Top of Excerpted data

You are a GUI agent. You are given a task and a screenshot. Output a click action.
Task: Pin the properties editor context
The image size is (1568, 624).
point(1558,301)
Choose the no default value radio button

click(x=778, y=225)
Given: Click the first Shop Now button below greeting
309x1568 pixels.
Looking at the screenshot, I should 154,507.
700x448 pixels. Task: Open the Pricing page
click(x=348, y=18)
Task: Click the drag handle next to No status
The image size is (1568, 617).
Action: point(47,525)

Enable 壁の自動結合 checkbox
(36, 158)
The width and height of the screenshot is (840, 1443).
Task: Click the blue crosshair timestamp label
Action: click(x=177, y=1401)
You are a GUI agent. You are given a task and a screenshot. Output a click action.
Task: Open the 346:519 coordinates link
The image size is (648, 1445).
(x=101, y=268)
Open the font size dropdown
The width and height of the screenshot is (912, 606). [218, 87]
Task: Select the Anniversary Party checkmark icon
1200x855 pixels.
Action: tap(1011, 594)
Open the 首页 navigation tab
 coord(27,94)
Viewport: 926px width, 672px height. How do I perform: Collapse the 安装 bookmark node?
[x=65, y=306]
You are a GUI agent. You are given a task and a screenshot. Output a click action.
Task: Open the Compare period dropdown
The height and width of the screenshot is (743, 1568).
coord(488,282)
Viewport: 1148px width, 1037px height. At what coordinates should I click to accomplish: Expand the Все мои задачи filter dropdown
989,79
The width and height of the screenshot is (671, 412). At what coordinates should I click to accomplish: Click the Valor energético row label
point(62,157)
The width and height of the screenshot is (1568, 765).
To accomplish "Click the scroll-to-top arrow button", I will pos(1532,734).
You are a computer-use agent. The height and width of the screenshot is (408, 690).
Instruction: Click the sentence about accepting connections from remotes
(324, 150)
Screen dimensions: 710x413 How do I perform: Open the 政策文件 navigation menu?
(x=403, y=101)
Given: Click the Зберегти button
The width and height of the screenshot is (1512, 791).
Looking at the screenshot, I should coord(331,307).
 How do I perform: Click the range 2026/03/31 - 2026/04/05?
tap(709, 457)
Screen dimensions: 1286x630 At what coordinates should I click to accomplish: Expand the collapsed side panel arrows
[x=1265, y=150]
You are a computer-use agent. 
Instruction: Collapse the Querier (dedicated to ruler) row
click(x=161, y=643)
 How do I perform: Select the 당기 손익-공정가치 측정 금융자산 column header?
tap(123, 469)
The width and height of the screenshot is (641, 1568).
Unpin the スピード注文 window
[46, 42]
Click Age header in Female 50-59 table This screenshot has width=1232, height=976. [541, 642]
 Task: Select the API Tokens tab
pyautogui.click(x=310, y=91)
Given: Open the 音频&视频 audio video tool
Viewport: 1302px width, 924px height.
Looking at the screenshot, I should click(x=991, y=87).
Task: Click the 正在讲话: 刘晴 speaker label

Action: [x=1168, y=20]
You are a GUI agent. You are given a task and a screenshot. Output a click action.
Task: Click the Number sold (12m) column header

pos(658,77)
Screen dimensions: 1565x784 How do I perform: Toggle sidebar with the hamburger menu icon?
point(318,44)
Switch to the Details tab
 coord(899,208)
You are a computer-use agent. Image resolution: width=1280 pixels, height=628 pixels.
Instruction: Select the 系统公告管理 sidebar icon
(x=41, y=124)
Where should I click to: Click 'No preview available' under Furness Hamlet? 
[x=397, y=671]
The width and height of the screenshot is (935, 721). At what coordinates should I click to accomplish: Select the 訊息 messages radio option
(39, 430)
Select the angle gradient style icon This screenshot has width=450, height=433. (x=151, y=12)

Bottom of Excerpted data

_What you will do_
The entries must all be transcribed exactly.

_Result for this task_
You are a GUI agent. You are given a task and a screenshot. Output a click action.
Task: Pin the properties editor context
The image size is (1568, 624).
point(1558,301)
Choose the no default value radio button

click(x=778, y=225)
Given: Click the first Shop Now button below greeting
309x1568 pixels.
Looking at the screenshot, I should 154,507.
700x448 pixels. Task: Open the Pricing page
click(x=348, y=18)
Task: Click the drag handle next to No status
The image size is (1568, 617).
Action: point(47,525)

Enable 壁の自動結合 checkbox
(36, 158)
The width and height of the screenshot is (840, 1443).
Task: Click the blue crosshair timestamp label
Action: click(x=177, y=1401)
You are a GUI agent. You are given a task and a screenshot. Output a click action.
Task: Open the 346:519 coordinates link
The image size is (648, 1445).
(x=101, y=268)
Open the font size dropdown
The width and height of the screenshot is (912, 606). [218, 87]
Task: Select the Anniversary Party checkmark icon
1200x855 pixels.
Action: tap(1011, 594)
Open the 首页 navigation tab
 coord(27,94)
Viewport: 926px width, 672px height. How do I perform: Collapse the 安装 bookmark node?
[x=65, y=306]
You are a GUI agent. You are given a task and a screenshot. Output a click action.
Task: Open the Compare period dropdown
The height and width of the screenshot is (743, 1568).
coord(488,282)
Viewport: 1148px width, 1037px height. At what coordinates should I click to accomplish: Expand the Все мои задачи filter dropdown
989,79
The width and height of the screenshot is (671, 412). At what coordinates should I click to accomplish: Click the Valor energético row label
point(62,157)
The width and height of the screenshot is (1568, 765).
To accomplish "Click the scroll-to-top arrow button", I will pos(1532,734).
You are a computer-use agent. The height and width of the screenshot is (408, 690).
Instruction: Click the sentence about accepting connections from remotes
(324, 150)
Screen dimensions: 710x413 How do I perform: Open the 政策文件 navigation menu?
(x=403, y=101)
Given: Click the Зберегти button
The width and height of the screenshot is (1512, 791).
Looking at the screenshot, I should coord(331,307).
 How do I perform: Click the range 2026/03/31 - 2026/04/05?
tap(709, 457)
Screen dimensions: 1286x630 At what coordinates should I click to accomplish: Expand the collapsed side panel arrows
[x=1265, y=150]
You are a computer-use agent. 
Instruction: Collapse the Querier (dedicated to ruler) row
click(x=161, y=643)
 How do I perform: Select the 당기 손익-공정가치 측정 금융자산 column header?
tap(123, 469)
The width and height of the screenshot is (641, 1568).
Unpin the スピード注文 window
[46, 42]
Click Age header in Female 50-59 table This screenshot has width=1232, height=976. [541, 642]
 Task: Select the API Tokens tab
pyautogui.click(x=310, y=91)
Given: Open the 音频&视频 audio video tool
Viewport: 1302px width, 924px height.
Looking at the screenshot, I should click(x=991, y=87).
Task: Click the 正在讲话: 刘晴 speaker label

Action: [x=1168, y=20]
You are a GUI agent. You are given a task and a screenshot. Output a click action.
Task: Click the Number sold (12m) column header

pos(658,77)
Screen dimensions: 1565x784 How do I perform: Toggle sidebar with the hamburger menu icon?
point(318,44)
Switch to the Details tab
 coord(899,208)
You are a computer-use agent. Image resolution: width=1280 pixels, height=628 pixels.
Instruction: Select the 系统公告管理 sidebar icon
(x=41, y=124)
Where should I click to: Click 'No preview available' under Furness Hamlet? 
[x=397, y=671]
The width and height of the screenshot is (935, 721). At what coordinates should I click to accomplish: Select the 訊息 messages radio option
(39, 430)
Select the angle gradient style icon This screenshot has width=450, height=433. (x=151, y=12)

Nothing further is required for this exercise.